Attention is currently required from: Ben Hamilton, Justin Cohen.
2 comments:
File snapshot/ios/module_snapshot_ios_intermediate_dump.cc:
GetDataValueFromMap(image_data,
Key::kSourceVersion,
&source_version_,
LogMissingDataValueFromMap::kDontLogIfMissing);
This is fine: you’re not in control of every module, so you’re not in control of whether this load command will be present in every module.
File snapshot/ios/thread_snapshot_ios_intermediate_dump.cc:
GetDataStringFromMap(thread_data,
Key::kThreadName,
&thread_name_,
LogMissingDataValueFromMap::kDontLogIfMissing);
Is this missing for threads that nobody set a name for, or where OS support doesn’t allow thread names to be set? Then this is fine.
Is it missing for threads that we’re expecting to have a name set for (and where OS support allows names to be set)? Then this isn’t fine and we should investigate further.
To view, visit change 4283479. To unsubscribe, or for help writing mail filters, visit settings.
Attention is currently required from: Justin Cohen, Mark Mentovai.
1 comment:
File snapshot/ios/thread_snapshot_ios_intermediate_dump.cc:
GetDataStringFromMap(thread_data,
Key::kThreadName,
&thread_name_,
LogMissingDataValueFromMap::kDontLogIfMissing);
Is this missing for threads that nobody set a name for, or where OS support doesn’t allow thread nam […]
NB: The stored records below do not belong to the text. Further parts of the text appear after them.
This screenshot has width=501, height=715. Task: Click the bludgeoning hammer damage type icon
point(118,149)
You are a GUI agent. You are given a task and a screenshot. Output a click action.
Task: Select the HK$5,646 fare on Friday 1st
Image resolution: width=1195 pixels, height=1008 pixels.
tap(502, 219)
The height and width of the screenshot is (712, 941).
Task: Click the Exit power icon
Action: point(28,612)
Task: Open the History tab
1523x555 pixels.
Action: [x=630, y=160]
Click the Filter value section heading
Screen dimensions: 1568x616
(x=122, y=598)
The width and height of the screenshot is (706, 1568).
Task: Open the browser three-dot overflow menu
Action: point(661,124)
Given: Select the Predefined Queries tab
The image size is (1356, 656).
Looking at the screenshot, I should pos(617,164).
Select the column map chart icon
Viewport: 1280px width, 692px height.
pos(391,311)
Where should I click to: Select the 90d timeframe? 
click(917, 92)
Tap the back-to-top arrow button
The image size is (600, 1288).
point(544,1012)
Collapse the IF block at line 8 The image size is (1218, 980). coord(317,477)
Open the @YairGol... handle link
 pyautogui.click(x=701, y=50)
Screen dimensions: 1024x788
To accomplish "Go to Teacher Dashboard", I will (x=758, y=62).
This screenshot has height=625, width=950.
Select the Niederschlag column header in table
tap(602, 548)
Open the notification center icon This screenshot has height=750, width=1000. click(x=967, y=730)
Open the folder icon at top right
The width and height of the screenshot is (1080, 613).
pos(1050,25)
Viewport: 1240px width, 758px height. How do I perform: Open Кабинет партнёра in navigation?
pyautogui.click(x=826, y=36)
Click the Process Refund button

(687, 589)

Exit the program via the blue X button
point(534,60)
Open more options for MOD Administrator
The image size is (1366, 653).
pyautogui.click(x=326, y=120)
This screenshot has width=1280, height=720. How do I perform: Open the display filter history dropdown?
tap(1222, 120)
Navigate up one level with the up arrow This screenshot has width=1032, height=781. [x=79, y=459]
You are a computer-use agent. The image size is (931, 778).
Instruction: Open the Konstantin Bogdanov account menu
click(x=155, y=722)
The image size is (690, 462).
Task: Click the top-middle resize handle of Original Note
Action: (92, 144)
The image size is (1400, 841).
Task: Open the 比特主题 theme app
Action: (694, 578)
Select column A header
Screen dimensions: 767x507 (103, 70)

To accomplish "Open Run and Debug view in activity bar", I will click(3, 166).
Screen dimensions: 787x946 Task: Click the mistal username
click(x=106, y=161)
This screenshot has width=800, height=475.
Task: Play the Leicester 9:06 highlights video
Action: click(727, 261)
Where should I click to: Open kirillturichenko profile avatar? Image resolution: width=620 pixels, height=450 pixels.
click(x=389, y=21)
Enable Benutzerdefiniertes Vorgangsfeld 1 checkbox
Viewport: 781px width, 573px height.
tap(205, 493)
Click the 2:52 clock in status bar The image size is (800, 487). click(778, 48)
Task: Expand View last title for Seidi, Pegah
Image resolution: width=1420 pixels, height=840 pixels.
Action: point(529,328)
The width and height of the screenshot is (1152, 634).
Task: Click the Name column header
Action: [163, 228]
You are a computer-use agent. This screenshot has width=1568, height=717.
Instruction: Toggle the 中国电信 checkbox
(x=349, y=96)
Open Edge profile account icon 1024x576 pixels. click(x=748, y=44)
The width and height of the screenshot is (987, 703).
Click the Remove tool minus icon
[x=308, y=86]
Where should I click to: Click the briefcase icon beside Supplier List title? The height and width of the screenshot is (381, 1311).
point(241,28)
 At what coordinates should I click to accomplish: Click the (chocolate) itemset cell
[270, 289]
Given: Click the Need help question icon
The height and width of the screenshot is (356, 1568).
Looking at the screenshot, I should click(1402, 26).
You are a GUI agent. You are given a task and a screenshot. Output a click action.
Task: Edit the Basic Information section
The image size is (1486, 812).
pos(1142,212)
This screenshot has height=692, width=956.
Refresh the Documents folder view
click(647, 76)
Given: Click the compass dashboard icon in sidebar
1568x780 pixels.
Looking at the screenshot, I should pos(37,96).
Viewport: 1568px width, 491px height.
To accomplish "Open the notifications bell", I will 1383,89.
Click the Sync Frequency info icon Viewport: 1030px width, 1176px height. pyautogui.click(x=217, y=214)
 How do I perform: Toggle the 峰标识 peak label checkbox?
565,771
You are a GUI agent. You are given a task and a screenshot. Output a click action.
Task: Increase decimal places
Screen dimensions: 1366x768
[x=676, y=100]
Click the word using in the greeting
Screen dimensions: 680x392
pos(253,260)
Neither is quite the case.
This logic is only used on iOS. I confirmed thread names are supported all the way back to iOS 9 aka xnu-3248.50 (might go back earlier, I didn't check any farther than that, since I assume Chromium no longer supports iOS 9):
https://github.com/apple/darwin-xnu/blob/xnu-3248.50.21/osfmk/kern/thread.c#L1540
The logic unconditionally sets this key as long as `thread_info(thread, THREAD_EXTENDED_INFO, …)` succeeds. It will set this key to a zero-length string if the name is not set:
`THREAD_EXTENDED_INFO` contains all sorts of data (not just the thread name), so I would not expect it to fail when nobody set a name for the thread.
What we're seeing is that `thread_info(thread, THREAD_EXTENDED_INFO, …)` is failing many orders of magnitude more often than `thread_info(thread, THREAD_BASIC_INFO, …)`.
Unless Apple has changed `THREAD_EXTENDED_INFO_COUNT` in a recent version of xnu (or Chromium's compiler settings are padding `struct thread_extended_info` differently than the compiler used to build xnu), I would not expect this to fail that often.
To view, visit change 4283479. To unsubscribe, or for help writing mail filters, visit settings.
Attention is currently required from: Ben Hamilton, Justin Cohen.
1 comment:
File snapshot/ios/thread_snapshot_ios_intermediate_dump.cc:
GetDataStringFromMap(thread_data,
Key::kThreadName,
&thread_name_,
LogMissingDataValueFromMap::kDontLogIfMissing);
Neither is quite the case.
This logic is only used on iOS. I confirmed thread names are supported all the way back to iOS 9 aka xnu-3248.50 (might go back earlier, I didn't check any farther than that, since I assume Chromium no longer supports iOS 9):
https://github.com/apple/darwin-xnu/blob/xnu-3248.50.21/osfmk/kern/thread.c#L1540
The logic unconditionally sets this key as long as `thread_info(thread, THREAD_EXTENDED_INFO, …)` succeeds. It will set this key to a zero-length string if the name is not set:
`THREAD_EXTENDED_INFO` contains all sorts of data (not just the thread name), so I would not expect it to fail when nobody set a name for the thread.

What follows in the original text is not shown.